Pre-hire Medical, Physical, or Drug Tests
An employer must pay the cost of any pre-employment medical examination, regardless of whether the prospective employee is hired. Rhode Island Stat. 28-6.2-1
Notice of Wage Reduction
Rhode Island does not have any laws addressing when or how an employer may reduce an employees wages or whether an employer must provide employees notice prior to instituting a wage reduction. However, a wage reduction can only be applied to hours worked after the change and cannot be applied to hours already worked.
Statement of Wages (Pay Stub)
On every regular payday, an employer must furnish to employees the following:
- A statement of the hours worked by that employee during the applicable pay period, except for employees described in Rhode Island Stat. 28-12-4.3;
- A record of all deductions made from that employee’s gross earnings during the pay period together with an explanation of the basis or reason for the deductions; and
- For employers engaged only in the commercial construction industry, a record of the employee’s hourly regular rate of pay.
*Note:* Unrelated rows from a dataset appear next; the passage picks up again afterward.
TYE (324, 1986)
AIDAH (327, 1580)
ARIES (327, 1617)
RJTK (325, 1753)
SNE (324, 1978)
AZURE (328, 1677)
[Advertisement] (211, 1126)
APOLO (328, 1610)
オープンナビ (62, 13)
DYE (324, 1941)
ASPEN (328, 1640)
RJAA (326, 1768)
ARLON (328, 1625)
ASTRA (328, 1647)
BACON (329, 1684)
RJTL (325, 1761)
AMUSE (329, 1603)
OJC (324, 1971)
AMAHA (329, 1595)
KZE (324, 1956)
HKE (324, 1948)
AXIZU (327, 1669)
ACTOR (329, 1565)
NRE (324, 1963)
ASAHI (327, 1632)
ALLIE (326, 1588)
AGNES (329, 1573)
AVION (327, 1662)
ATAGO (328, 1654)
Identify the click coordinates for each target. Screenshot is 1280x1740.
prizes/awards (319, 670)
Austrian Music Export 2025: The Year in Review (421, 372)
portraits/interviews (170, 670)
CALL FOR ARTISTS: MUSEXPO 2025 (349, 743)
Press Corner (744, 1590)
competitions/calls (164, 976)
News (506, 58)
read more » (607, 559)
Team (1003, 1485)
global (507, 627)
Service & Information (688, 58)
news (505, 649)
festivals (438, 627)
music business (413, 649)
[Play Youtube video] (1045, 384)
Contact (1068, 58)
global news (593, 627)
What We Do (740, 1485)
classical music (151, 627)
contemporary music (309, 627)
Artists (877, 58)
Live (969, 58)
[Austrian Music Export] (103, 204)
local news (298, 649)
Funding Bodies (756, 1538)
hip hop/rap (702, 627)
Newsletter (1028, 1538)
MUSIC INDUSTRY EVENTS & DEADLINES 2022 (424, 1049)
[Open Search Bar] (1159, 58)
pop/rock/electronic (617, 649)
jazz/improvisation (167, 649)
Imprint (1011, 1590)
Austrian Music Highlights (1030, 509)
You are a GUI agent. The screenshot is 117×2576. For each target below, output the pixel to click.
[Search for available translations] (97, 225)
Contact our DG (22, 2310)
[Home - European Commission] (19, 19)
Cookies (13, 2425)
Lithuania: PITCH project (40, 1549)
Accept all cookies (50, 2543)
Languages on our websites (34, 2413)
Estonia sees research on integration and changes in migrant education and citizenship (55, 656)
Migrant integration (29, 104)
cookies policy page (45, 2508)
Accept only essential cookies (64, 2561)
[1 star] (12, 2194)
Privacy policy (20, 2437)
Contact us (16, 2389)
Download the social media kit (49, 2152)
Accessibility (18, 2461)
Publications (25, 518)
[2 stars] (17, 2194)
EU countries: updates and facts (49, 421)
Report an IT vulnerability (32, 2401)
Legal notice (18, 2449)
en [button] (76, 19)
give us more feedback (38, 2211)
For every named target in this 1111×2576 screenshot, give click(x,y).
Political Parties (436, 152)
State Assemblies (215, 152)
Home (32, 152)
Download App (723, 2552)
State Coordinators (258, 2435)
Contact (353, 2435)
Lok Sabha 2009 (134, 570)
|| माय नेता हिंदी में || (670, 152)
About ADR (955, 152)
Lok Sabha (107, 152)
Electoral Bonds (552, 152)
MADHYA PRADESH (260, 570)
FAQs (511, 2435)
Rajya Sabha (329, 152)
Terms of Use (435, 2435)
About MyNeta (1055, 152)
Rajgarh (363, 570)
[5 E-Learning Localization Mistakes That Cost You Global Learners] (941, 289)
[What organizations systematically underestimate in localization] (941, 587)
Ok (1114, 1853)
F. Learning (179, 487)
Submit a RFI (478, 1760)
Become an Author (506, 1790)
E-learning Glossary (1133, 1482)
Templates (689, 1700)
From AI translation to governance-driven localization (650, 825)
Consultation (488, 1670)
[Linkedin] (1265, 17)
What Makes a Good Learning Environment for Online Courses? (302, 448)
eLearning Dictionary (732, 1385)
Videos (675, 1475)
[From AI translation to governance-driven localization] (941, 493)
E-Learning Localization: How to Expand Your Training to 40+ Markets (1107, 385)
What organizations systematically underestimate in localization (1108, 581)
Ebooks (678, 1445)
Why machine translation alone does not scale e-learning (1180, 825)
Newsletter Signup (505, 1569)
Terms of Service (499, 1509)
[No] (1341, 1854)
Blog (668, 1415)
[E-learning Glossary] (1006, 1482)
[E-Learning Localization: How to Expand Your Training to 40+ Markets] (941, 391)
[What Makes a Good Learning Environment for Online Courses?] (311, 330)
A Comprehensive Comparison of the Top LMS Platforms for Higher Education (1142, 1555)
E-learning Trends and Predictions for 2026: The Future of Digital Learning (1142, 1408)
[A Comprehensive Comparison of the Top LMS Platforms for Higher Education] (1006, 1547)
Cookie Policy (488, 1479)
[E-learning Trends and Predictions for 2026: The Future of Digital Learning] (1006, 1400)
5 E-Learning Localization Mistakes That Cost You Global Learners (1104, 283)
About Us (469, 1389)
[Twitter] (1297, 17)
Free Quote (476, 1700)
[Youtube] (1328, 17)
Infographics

A “commercial construction industry” includes a business which engages in the doing of work or the furnishing of materials, or both, in the building, erection, alteration, or preparation of an improvement on commercial real property.
Record Keeping Requirements
An employer must make and keep for a period of not less than three (3) years in or about
the premises where any employee is employed a record of:
- the name, address, and occupation of each of his or her employees,
- the rate of pay, and
- the amount paid each pay period to each employee, the hours worked each day and each workweek by the employee.
Rhode Island does not have any laws requiring employers to provide employees, whether at hire or at any other time, of notice of wage rates, dates of pay, employment policies, fringe benefits, or other terms and conditions of employment.